● SELECTED EXTRACT
----------------------------------------
It creates beautiful things for those involved.

  1. A good schedule benefits its administrators. That’s you. You’ll have a reasonable idea of where your children are, in their studies, or where they need to be, at any time. Because you are the enforcer, you also are the one who can adapt your schedule at any time. Oh the joy of redirecting an entire day, calmly and effortlessly, with just a few words! (as I will explain.)
  2. A schedule benefits students. They eventually fall into the plan and begin relaxing and working on math, because they know that they know: Park Day begins in three hours!
    ALSO—and this is big—they learn how to schedule themselves. They grow up to understand the wisdom of deadlines, how to meet them, and why. This will carry over into such adult scenes as college, the workforce, paying debts, milking cows, planting in spring, and many other extremely important facets of real life. They will learn that getting up and getting going, with cheer, is what it’s all about.
  3. A schedule benefits truth, justice, and the American way! Joking!
    However, if you show up at a meeting on time and even remembered to bring the cookies as you said you would, your schedule will win friends and admirers for you!
    If your school allows for field trips, lessons, and play days, AND finally is over for the year, your schedule will win your children over!
----------------------------------------
● PROBLEMS
(a) Decide whether each statement agrees with the text on schedules above, answering yes or no and quoting the words that settle it: (i) a schedule benefits students; (ii) only the children are able to adapt the schedule; (iii) the text seriously claims that a schedule benefits truth, justice, and the American way.
(b) Repeat the part of the text on schedules between "3. A schedule" and "your children over!", inclusive.

● DATA
----------------------------------------
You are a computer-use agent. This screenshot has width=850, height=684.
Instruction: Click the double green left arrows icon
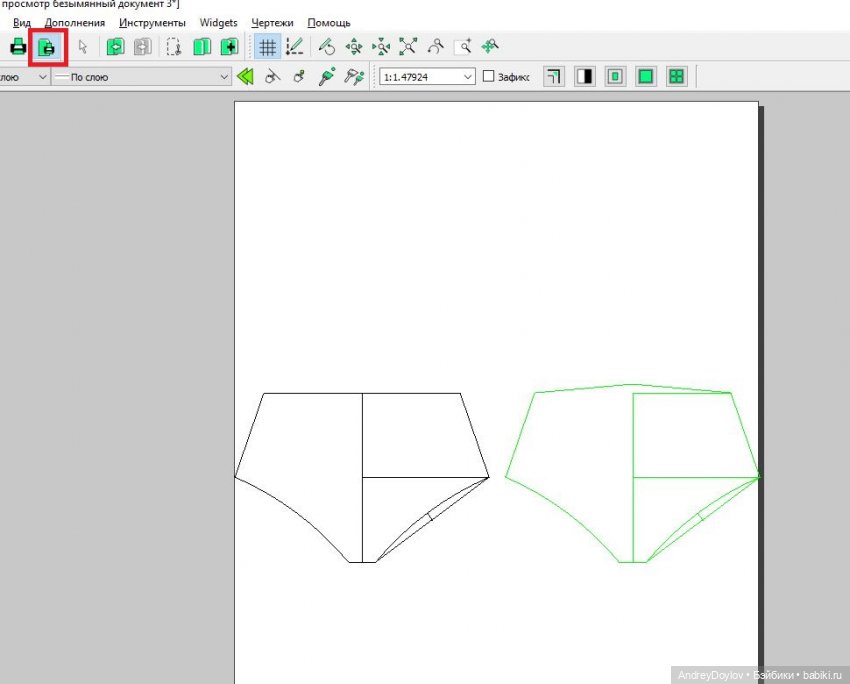pos(245,76)
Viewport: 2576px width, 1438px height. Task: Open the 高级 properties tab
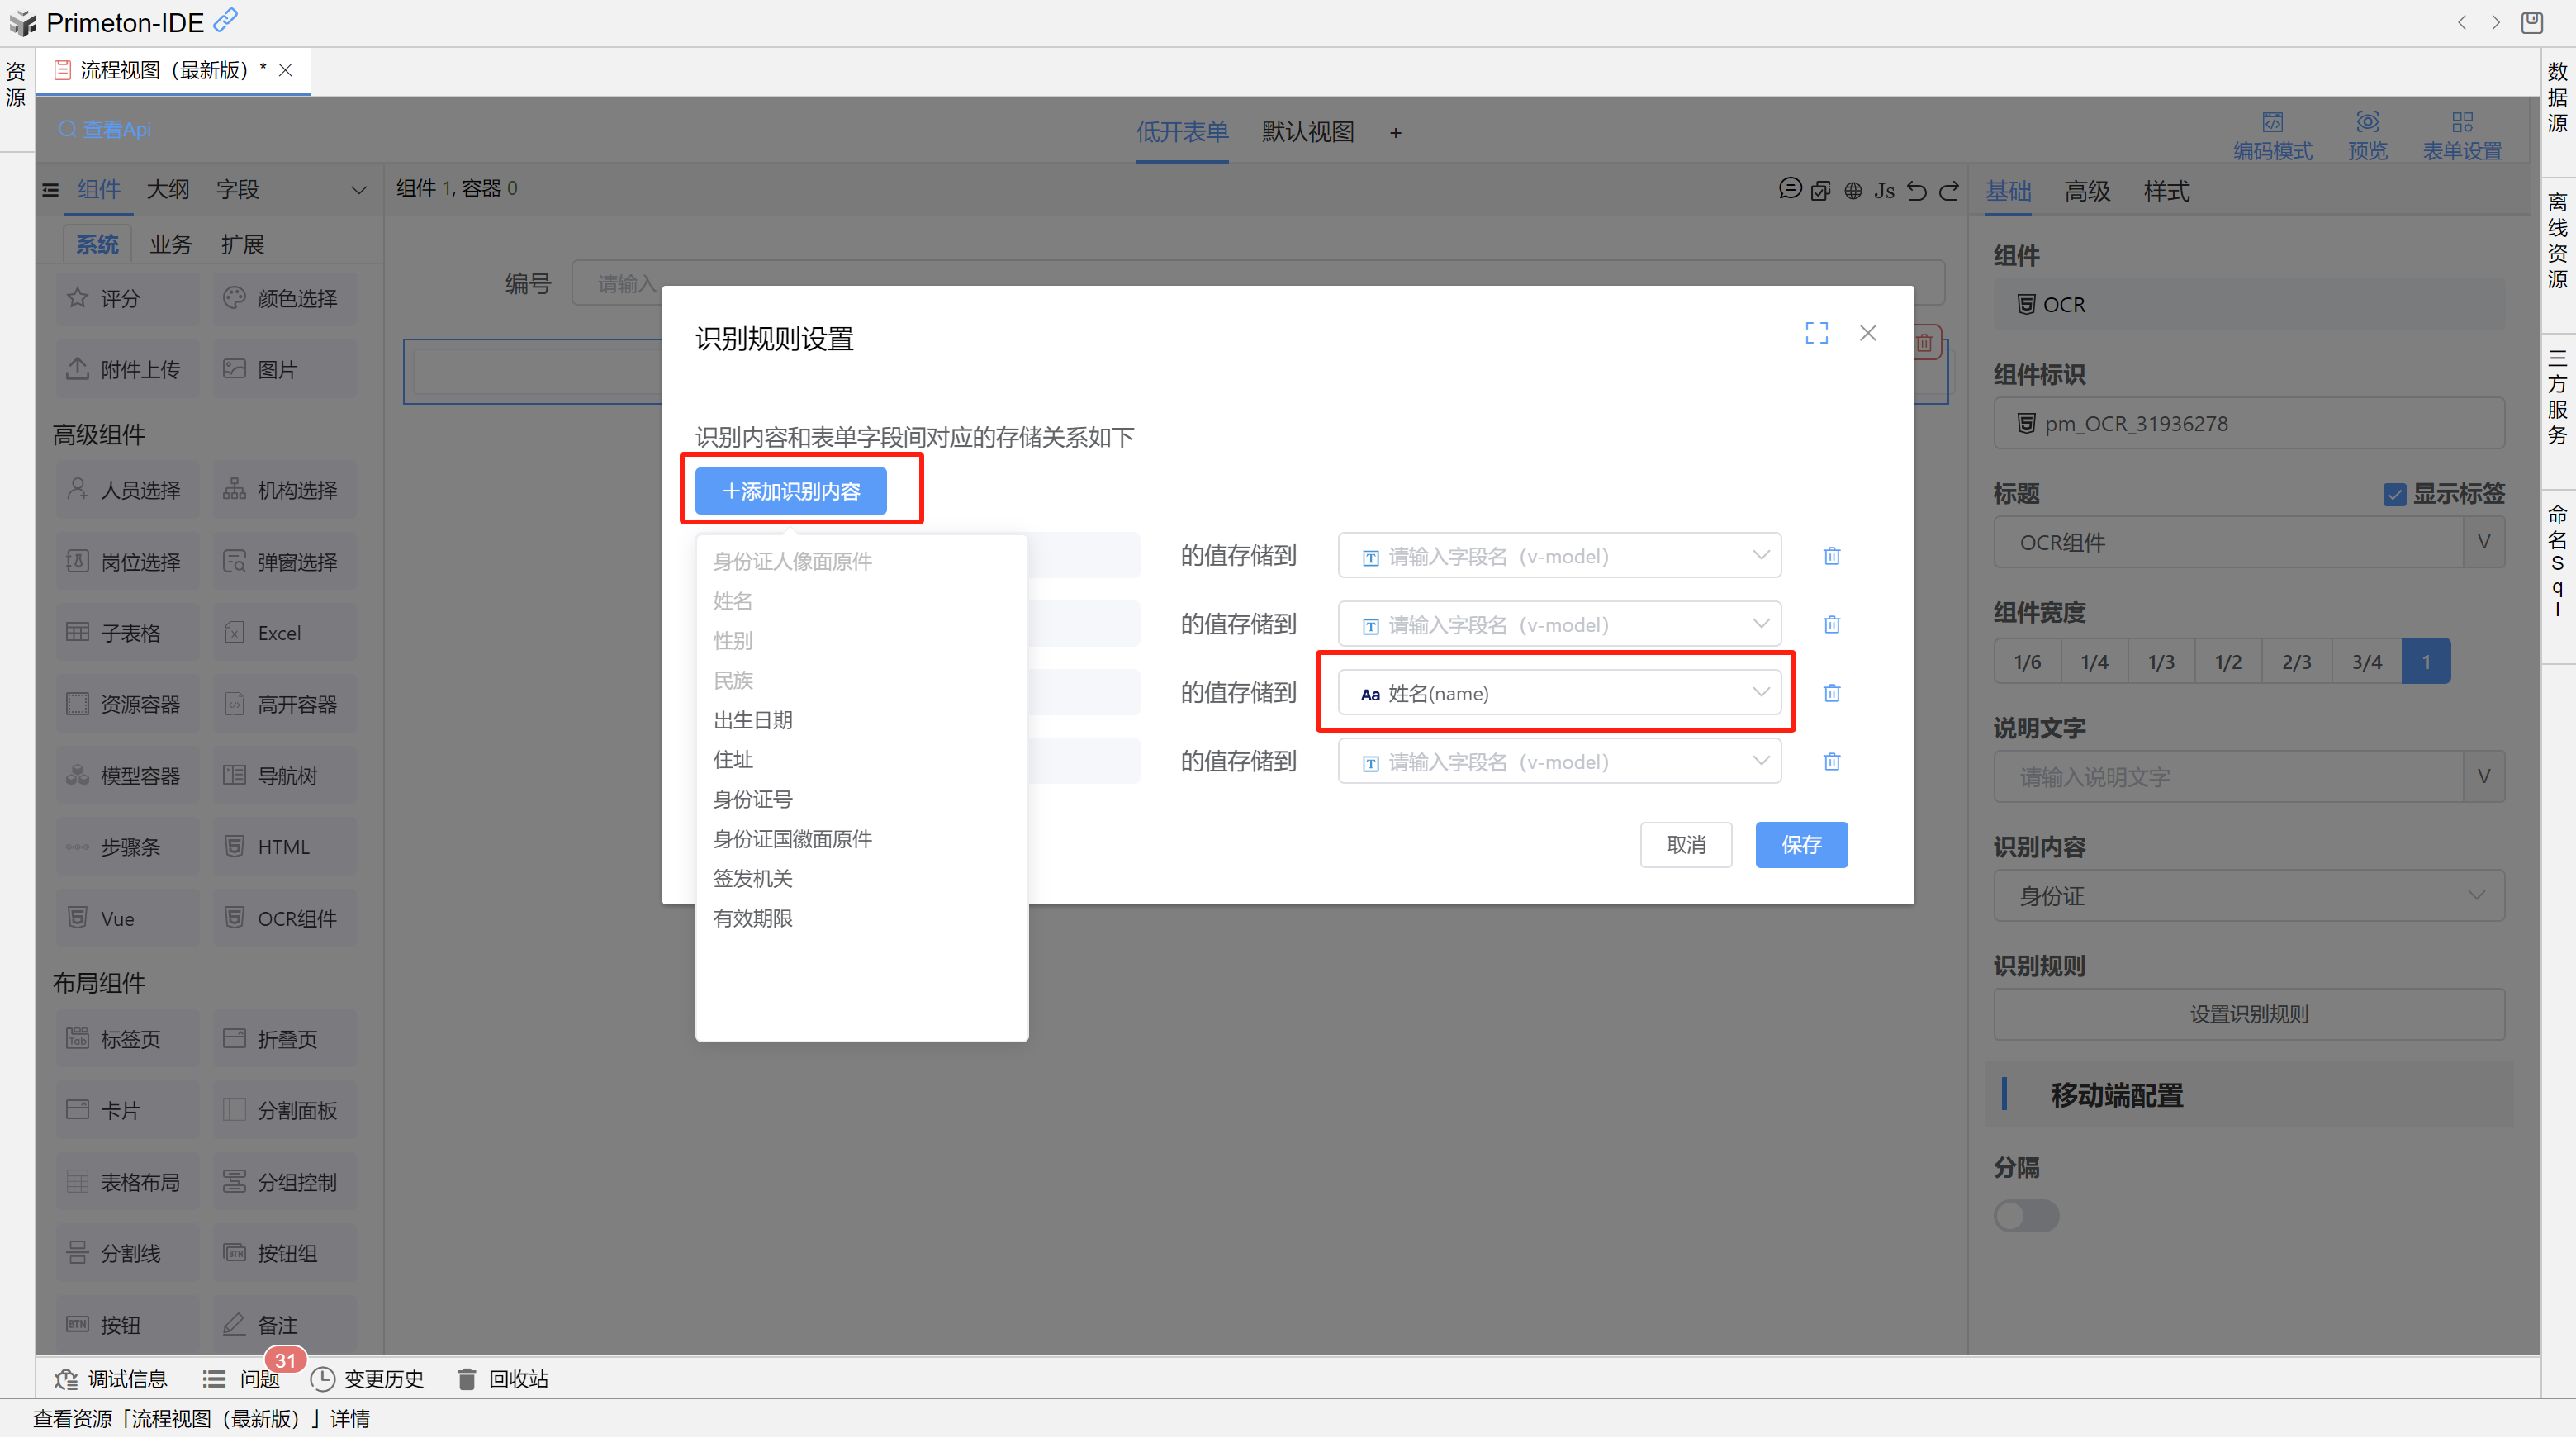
----------------------------------------
● ANSWERS PER TASK
(a)
(i) Yes: "A schedule benefits students."
(ii) No: "you also are the one who can adapt your schedule at any time."
(iii) No: "A schedule benefits truth, justice, and the American way! Joking!"

(b)
3. A schedule benefits truth, justice, and the American way! Joking!
    However, if you show up at a meeting on time and even remembered to bring the cookies as you said you would, your schedule will win friends and admirers for you!
    If your school allows for field trips, lessons, and play days, AND finally is over for the year, your schedule will win your children over!